Quiero casarme ahora, padre, antes de que sea demasiado tarde.
Como ella sabía muy bien, Eduardo no resistía mucho tiempo. Finalmente dijo:
—Espero que, si yo permito que esto siga adelante, no se produzca alguna interrupción desagradable.
—No: lo juro. Quiero casarme con Enguerrand.
—Así sea —dijo el rey.
De tal modo que la boda se celebró. La novia, de treinta y tres años, parecía estar enamorada de su novio, de veintisiete.
La pareja se instaló en el castillo de Coucy, donde Isabella vivió tan regiamente como en la corte de su padre.
La princesa estaba más enamorada que nunca de su joven marido y, para satisfacción de los dos, en menos de un año de estar casada dio a luz una hija. La llamó Mary, en recuerdo de su hermana muerta, y dijo que quería llevar a la niña a Inglaterra para que el rey la viera. El rey estaba impaciente, dijo, por conocer a su nieta.

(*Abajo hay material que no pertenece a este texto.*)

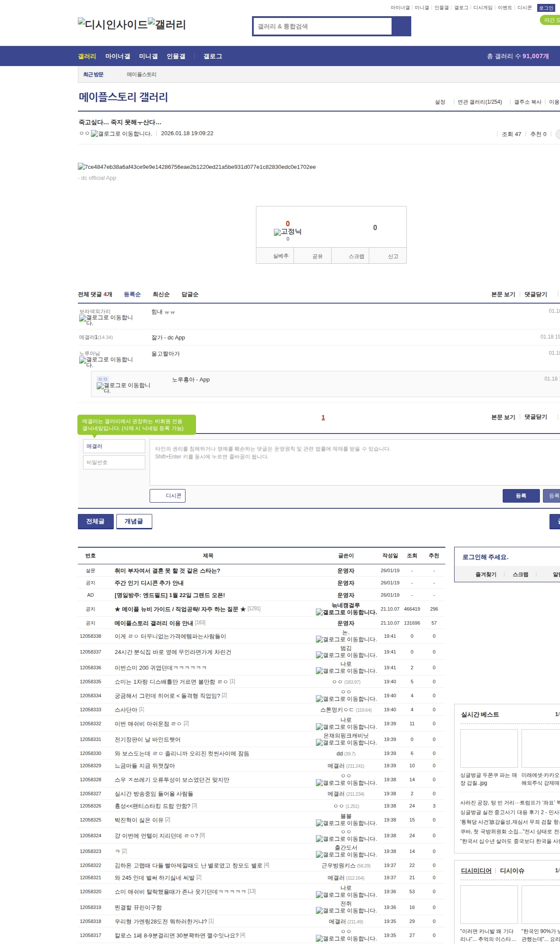This screenshot has width=560, height=944.
Task: Open the post author's gallog icon
Action: click(x=95, y=134)
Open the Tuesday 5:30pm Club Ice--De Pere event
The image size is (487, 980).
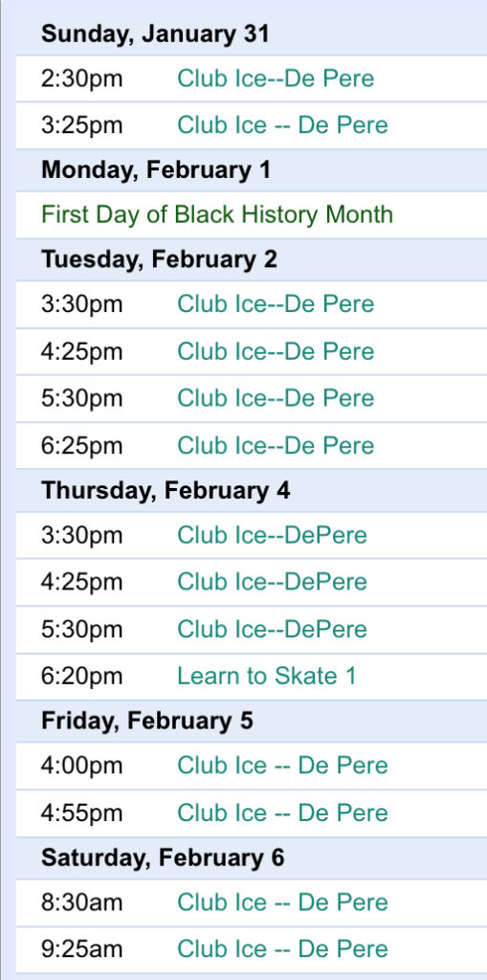(276, 398)
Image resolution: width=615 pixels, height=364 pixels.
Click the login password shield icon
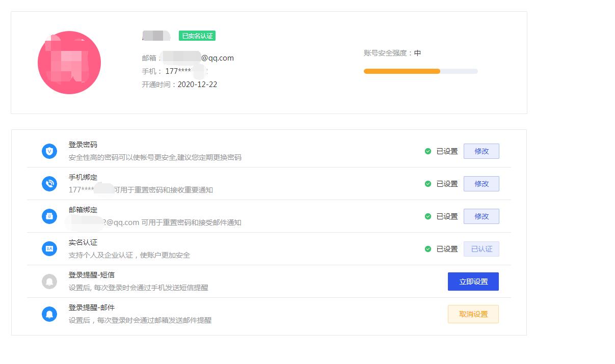(49, 151)
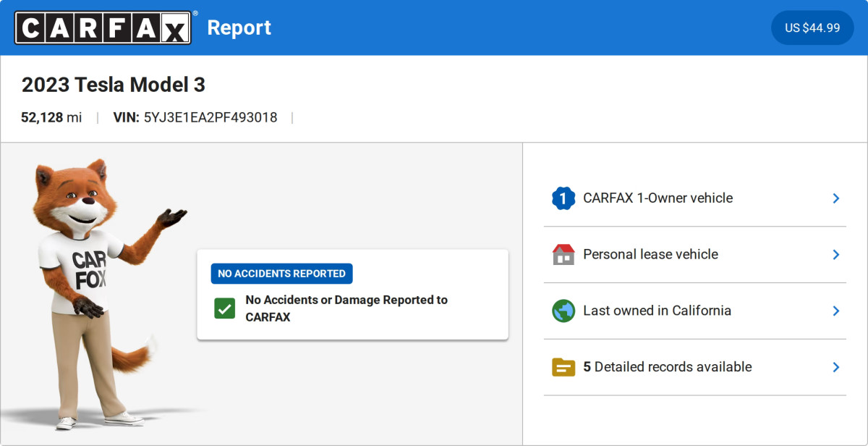Screen dimensions: 868x446
Task: Select the NO ACCIDENTS REPORTED badge
Action: coord(281,274)
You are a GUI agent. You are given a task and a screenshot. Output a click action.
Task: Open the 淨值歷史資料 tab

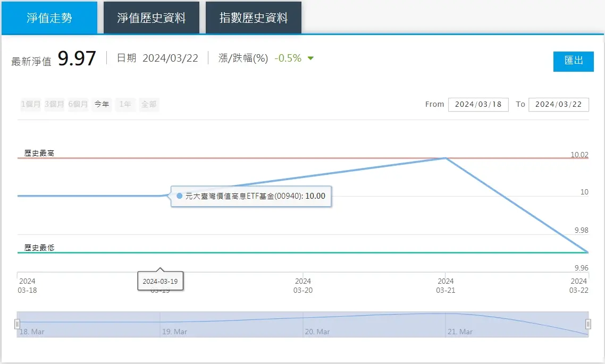click(152, 18)
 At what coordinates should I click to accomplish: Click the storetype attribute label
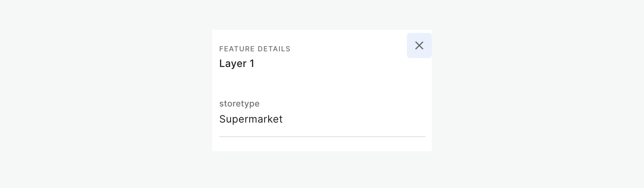coord(239,104)
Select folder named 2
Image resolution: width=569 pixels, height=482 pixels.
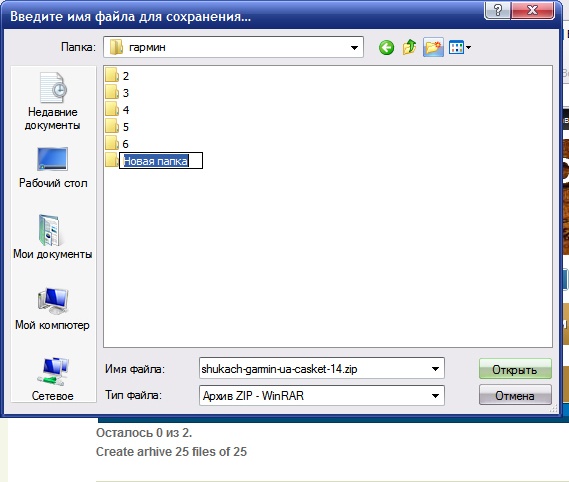point(117,76)
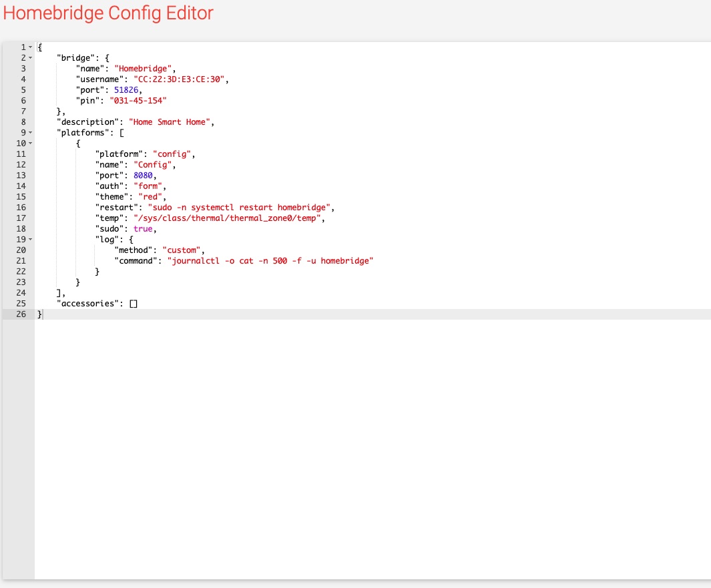Click on the bridge port number 51826

[x=126, y=90]
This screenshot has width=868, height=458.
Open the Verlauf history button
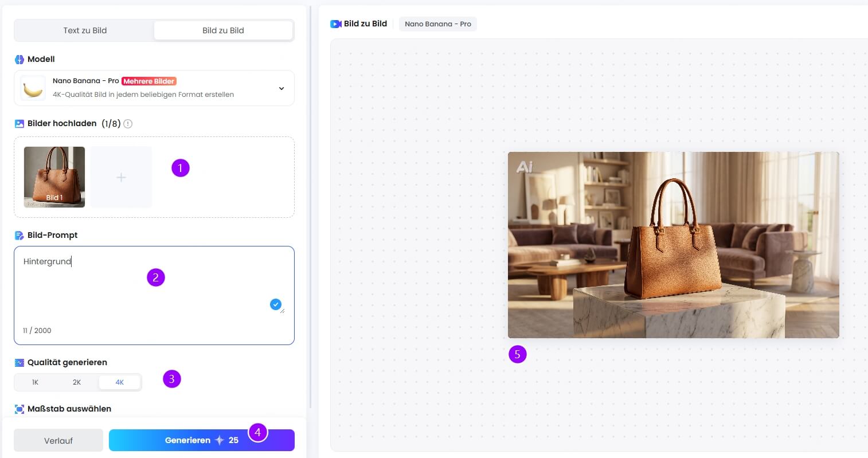58,441
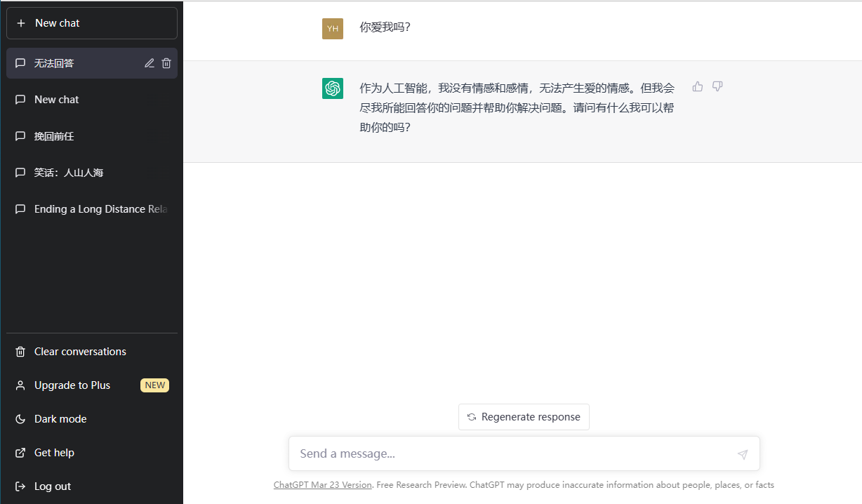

Cuando llegaron a Inglaterra, Eduardo quedó muy contento al ver que su querida Isabella se sentía feliz en su matrimonio y reconoció que se alegraba de que ella tuviera un marido, a pesar de que esto implicaba que se la había quitado a él.
—Yo siempre os querré, padre —le dijo ella—. Eso es algo que nada podrá cambiar.
Eduardo gozaba de la compañía de sus hijos, organizando fiestas y torneos para ellos. Isabella notó que a él ya se le notaban los años, aunque no tanto como a su madre.
La pobre Philippa apenas se movía de su silla. Era un gran contratiempo para ella no poder acompañar al rey en sus desplazamientos.
Un día Eduardo le dijo a su hija:
—Se me ocurre una idea para que te quedes aquí. Voy a nombrar par del reino a tu marido.
Isabella lanzó una carcajada.
—Ya veo —dijo—. Le daréis tierras y él se verá obligado a quedarse en Inglaterra para ocuparse de ellas.
Esto significaba, reconoció Eduardo, que su yerno iba a tener que pasar bastante tiempo en el país.
—Me parece una excelente idea —dijo Isabella.
Así fue que el señor de Coucy se convirtió en el conde de Bedford y Eduardo le concedió la Orden de la Jarretera.
La pareja tenía una cuantiosa renta y tierras en Inglaterra. Sin embargo, por pedido del rey, residían casi todo el tiempo en la corte.
—Ha sido un arreglo feliz —dijo Eduardo a Philippa—. Nuestra hija ha conseguido un marido y nosotros no la hemos perdido.